Katherine and Babysitter Brenda
But what made the day really special was that you were in the room with us. I know it’s highly unusual for a 5-week old baby girl to “attend” a workshop, but you did it anyways. This worked thanks to an amazing friend who had offered to babysit you in the back of the room with the intention of leaving during the day as needed if you would cry or do anything that may disturb the participants. As the day went on, I was amazed to see that she only had to leave with you occasionally for little breaks. Other than that you stayed in the room, sleeping cuddled up in her arms or on a soft blanket (… and of course I was pretending that you were listening to every word we were saying).

You are teaching me what it means to “have it all”. Being a facilitator and a mom, following my passion while seeing you all day truly was a gift. I am also learning that to have it all, I can’t do it alone. I couldn’t have facilitated a full day workshop by myself as my body is still healing, I couldn’t have had you in the back of the room without knowing that you are well taken care of - but I wasn’t doing it alone. And so I get to have it all and I want you to grow up never forgetting that you can “have it all” too.
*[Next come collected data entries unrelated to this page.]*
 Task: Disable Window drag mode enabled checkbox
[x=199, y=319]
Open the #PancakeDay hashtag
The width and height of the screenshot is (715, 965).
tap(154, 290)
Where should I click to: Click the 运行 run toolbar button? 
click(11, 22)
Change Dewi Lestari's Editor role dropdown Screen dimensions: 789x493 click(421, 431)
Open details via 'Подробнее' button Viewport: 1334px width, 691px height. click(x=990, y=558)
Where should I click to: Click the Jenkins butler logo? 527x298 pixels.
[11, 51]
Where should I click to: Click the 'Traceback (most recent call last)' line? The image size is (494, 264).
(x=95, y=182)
Wednesday, February 9, 2011

A Different Perspective

Katherine, you are already a month old now. I love seeing how much you are changing and developing your personality – and how much more interactive you have become.

Playtime is becoming more exciting; you love laying on your play-mat and exploring the toys that are hanging above, the wall and all objects around you. For the last few evenings I have laid down beside you (ok, the play mat isn’t big enough for both of us so I had to settle for the carpet); I have enjoyed our face to face time and the giggling noises you are starting to make.
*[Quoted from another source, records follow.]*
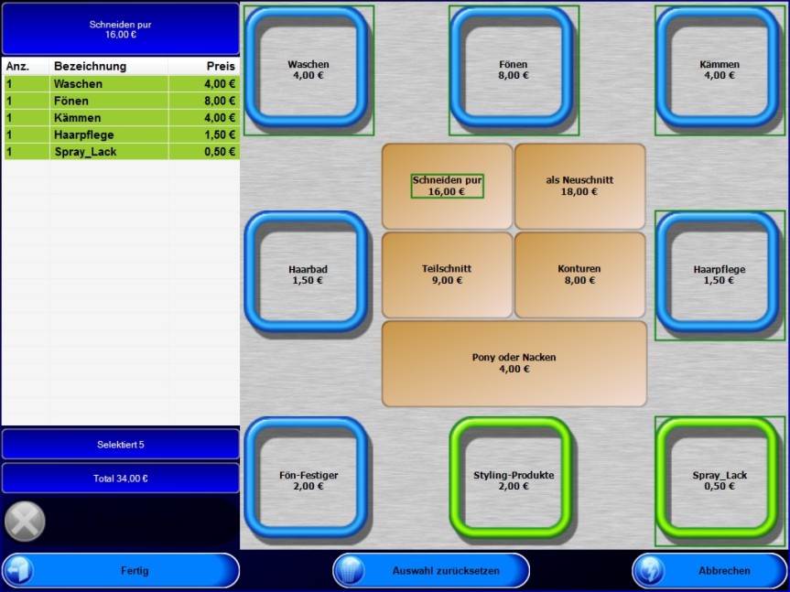Select the Spray_Lack row in the list
This screenshot has height=592, width=790.
121,152
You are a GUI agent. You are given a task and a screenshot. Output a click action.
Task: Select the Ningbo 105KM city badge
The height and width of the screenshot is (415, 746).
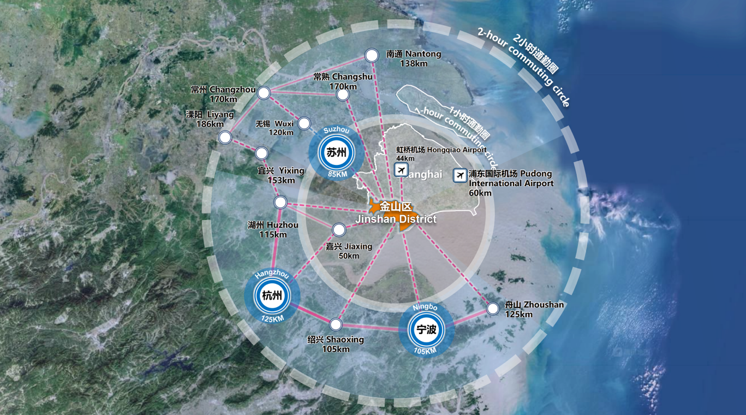pyautogui.click(x=426, y=330)
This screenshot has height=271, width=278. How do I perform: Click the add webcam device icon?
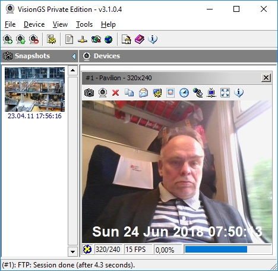point(8,39)
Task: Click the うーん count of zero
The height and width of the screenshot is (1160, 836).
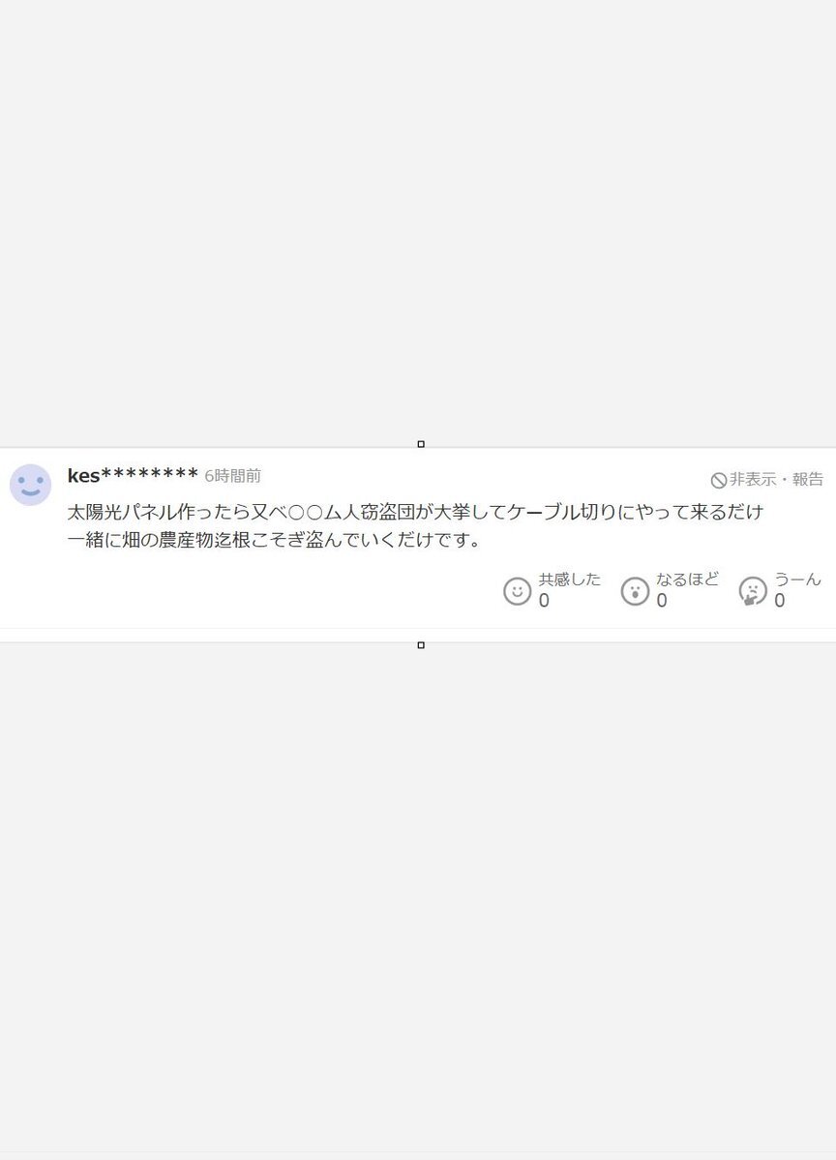Action: [779, 601]
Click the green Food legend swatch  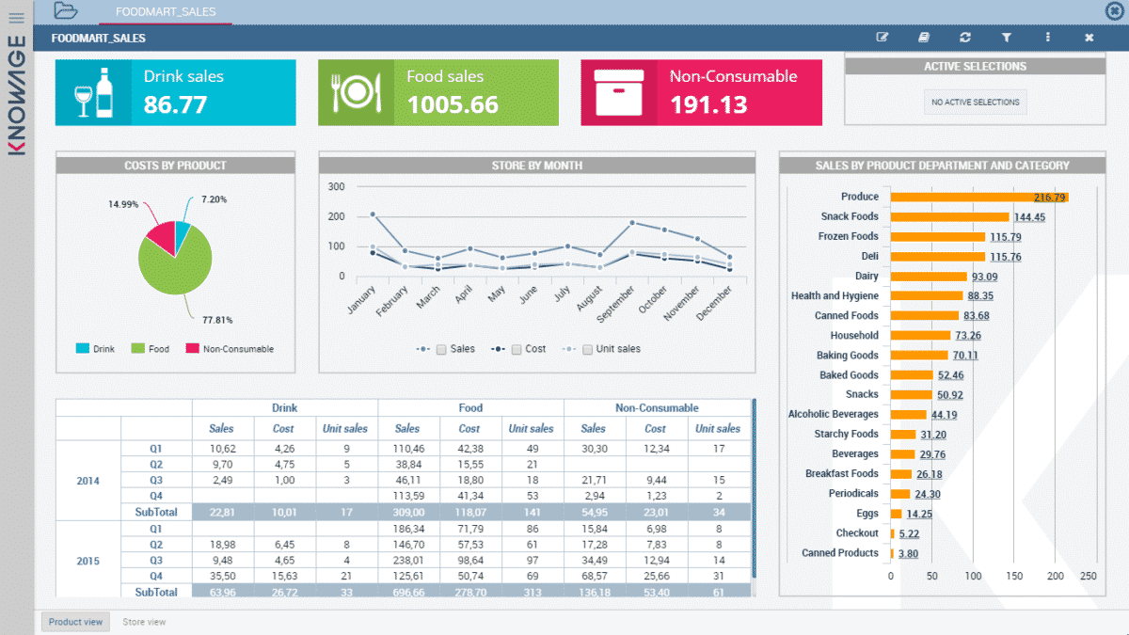point(137,349)
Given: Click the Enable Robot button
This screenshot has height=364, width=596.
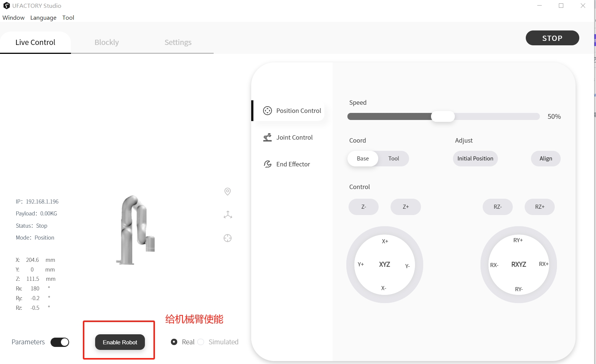Looking at the screenshot, I should (x=120, y=342).
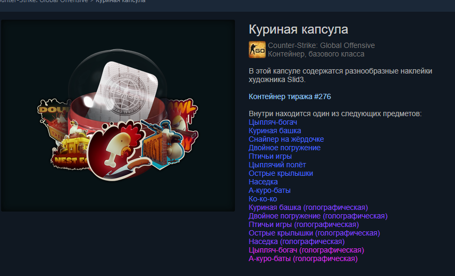Open the Цыплячий полёт link

tap(277, 165)
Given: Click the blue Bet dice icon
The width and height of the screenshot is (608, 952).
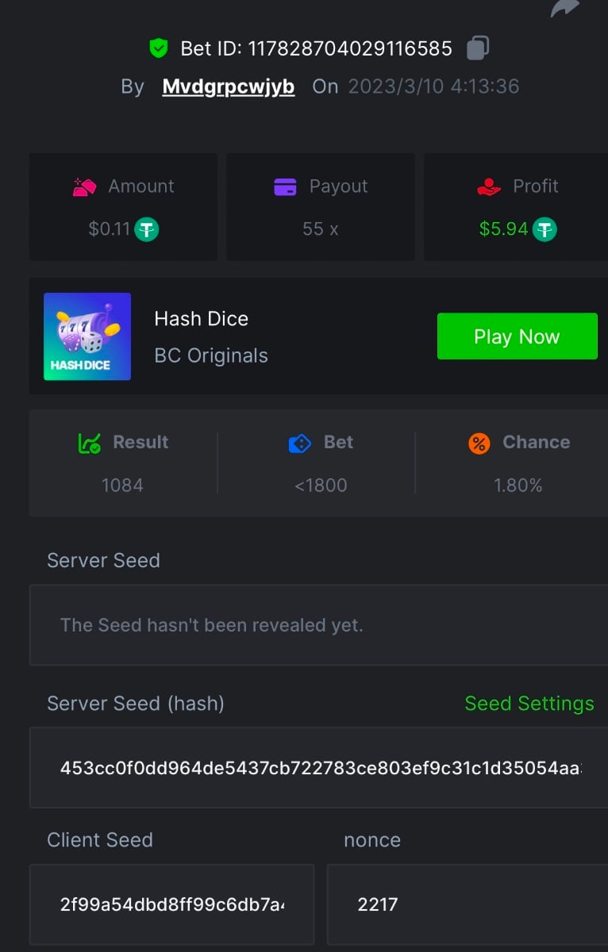Looking at the screenshot, I should click(x=299, y=443).
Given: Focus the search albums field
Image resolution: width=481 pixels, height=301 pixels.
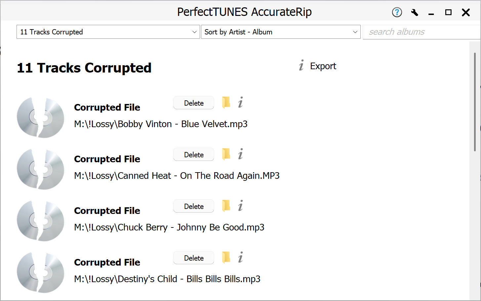Looking at the screenshot, I should (x=421, y=32).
Having so much fun with you, laying on the floor on my back and exploring the world from your perspective, I have also noticed how different everything looks and how it cleared my mind.

You are teaching me that it’s important to look at things from a different perspective; that solutions to problems become much clearer when we make a choice to approach them with a fresh view, ultimately creating more amazing results than would have ever been possible before.

Thursday, February 3, 2011

Authentic Connection

Katherine, last night I went out to my first networking event since you were born. This is something I have done quite regularly before you came into my life, but I haven’t been out to many events in the last few months of my pregnancy… so it has been a while. And of course you had the best baby sitter in for the evening – your dad!
Before I left, I took you upstairs to your room to change your diaper and after the “work part” of this task was done we spend a few minutes hanging out together. You were lying on the change table looking at me, throwing your arms up in the air, having a great time and I was talking to you, laughing, making faces and throwing my arms into the air too. You don’t have words to use yet, but that didn’t matter – we were communicating through fun movements and facial expressions. We were connecting authentically and were present with each other in the moment – it was perfect!
The theme of the networking event was tips on successful business networking and there were 3 experts speaking on the topic – and what they emphasized all evening was to focus on building relationship with the people we network with, rather than focusing on selling them something. Get to know the person and to be really present in conversations – connect with them authentically.
You are teaching me to be fully present when I connect with people. The conversation, the eye contact, the connection is all that matters in that moment. They are worth it and my time and undivided attention is the most valuable gift I can give them.